電気料金と地域経済
Date:2017-02-01(Wed)


2月に入り、2月23日から始まる議会の3月定例会準備に入らなければならない。昨日は代表者会議。議会委員会条例で常任委員会の任期は2年となっており、3月議会から各委員会の陣容が変わる。ひとつの節目でもある。3月議会は28年度予算案の審議もあり、市長就任3年目ともなり3年目の折り返しとなる。

ところで、全国の電力会社が赤字経営の中、北陸電力が今期、5期ぶりに赤字に陥る見通しになった。

電力の小売販売量は増えるものの、古い設備の修繕費や燃料費の増加などによって大幅な減益になる。コストが低い水力の発電量が渇水で減り、メリットを発揮できないことも響いたという。

志賀原子力発電所の停止が続く中で、火力発電の燃料費が重荷になる構図は変わらず、業績改善の見通しは立ちにくいのも心配だ。

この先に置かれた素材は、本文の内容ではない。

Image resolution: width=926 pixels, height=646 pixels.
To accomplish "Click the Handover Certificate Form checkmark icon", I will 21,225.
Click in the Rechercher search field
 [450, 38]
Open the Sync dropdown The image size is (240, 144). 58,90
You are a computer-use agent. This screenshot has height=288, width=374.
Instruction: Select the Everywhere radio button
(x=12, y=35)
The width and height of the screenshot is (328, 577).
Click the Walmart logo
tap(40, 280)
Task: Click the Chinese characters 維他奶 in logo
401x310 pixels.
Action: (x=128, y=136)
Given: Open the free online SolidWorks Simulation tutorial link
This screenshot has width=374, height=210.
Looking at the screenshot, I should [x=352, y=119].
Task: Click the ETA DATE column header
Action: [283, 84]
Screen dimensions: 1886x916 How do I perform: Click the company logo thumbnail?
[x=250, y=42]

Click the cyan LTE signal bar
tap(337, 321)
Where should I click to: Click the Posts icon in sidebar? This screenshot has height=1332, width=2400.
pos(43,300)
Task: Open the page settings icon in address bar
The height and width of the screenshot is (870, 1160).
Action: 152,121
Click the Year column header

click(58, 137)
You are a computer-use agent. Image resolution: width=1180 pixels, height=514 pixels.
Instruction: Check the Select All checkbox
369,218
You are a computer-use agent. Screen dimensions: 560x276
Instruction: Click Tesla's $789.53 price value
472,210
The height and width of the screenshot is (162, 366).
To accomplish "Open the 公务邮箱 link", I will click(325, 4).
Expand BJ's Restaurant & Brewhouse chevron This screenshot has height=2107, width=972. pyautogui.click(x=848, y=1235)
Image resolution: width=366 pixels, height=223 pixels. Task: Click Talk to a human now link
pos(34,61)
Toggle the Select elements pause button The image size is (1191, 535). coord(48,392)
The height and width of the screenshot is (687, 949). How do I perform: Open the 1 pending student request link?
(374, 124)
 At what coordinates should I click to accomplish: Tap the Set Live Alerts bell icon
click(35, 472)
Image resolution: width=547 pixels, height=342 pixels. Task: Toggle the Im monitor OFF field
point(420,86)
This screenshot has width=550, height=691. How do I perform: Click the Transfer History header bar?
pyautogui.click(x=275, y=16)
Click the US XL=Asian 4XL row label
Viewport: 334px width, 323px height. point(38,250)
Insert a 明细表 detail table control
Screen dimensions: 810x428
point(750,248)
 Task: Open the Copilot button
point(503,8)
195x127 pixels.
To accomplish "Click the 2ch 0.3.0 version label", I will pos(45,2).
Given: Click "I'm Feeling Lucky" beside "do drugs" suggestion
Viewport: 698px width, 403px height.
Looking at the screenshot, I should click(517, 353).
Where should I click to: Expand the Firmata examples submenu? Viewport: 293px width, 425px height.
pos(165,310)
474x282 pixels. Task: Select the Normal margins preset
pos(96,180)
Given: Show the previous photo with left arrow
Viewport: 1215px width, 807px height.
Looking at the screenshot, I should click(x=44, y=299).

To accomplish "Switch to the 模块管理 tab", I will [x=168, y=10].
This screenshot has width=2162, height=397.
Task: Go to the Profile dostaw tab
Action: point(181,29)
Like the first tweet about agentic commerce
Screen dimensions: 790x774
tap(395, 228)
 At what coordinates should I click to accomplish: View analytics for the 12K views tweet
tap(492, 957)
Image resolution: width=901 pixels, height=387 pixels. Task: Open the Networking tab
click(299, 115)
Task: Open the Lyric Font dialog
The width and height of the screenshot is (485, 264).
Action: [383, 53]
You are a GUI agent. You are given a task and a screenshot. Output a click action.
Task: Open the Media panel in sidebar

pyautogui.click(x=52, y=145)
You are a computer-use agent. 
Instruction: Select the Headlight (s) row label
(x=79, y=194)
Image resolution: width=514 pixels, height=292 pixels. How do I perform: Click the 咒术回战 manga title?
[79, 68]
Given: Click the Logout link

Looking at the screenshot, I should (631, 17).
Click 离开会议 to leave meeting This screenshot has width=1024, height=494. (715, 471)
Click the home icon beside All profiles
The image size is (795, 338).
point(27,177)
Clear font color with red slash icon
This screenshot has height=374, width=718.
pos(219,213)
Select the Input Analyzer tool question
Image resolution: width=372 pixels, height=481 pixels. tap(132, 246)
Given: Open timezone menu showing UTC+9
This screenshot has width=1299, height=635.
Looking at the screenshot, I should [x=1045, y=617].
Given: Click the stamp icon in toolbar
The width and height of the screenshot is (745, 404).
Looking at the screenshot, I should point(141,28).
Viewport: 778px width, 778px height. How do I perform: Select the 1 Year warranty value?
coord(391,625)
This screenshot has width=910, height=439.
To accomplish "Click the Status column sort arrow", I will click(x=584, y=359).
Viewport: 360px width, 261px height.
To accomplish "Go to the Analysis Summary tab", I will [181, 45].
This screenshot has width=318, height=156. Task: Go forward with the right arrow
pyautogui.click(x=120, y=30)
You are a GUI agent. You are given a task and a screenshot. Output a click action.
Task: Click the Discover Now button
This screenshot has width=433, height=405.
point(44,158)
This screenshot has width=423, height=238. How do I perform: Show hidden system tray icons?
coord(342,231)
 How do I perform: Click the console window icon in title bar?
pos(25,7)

当面は現行の電気料金を維持するとしているのは心強い。電気料金上昇の影響は大きい。トランプ大統領の口での為替介入ではないが、海外経済に不透明感が広がるときに値上げのリスクが加わることは避けたい。敦賀の石炭火力の石炭価格にも影響する。北電にとっては厳しい局面だろうが、地域のために価格維持に努めてもらいたい。

原子力発電所なしでは利益が出にくい事業構造になっているが、志賀原子力発電所では、敦賀2号と同様、破砕帯問題で再稼働が、現状、難しく、審査が終わる見通しは立っておらず、運転差し止めを求める訴訟の行方もある。この敦賀でも原子力発電所の再稼働と電気料金は密接に関係している。

まだ連結で1600億円を超える利益剰余金はあるものの、原子力が長期化しても損失の拡大を回避できる仕組みが必要になっている。安定供給と安全確保を考えると、コスト削減にも限界はある。

地域経済と水面下で影響するだけに、敦賀にとっても重要なインフラ基盤だ。電気料金の値上げを避ける努力を続ければ、産業団地の各企業も含め地元から必要とされる企業としての評価を維持できる。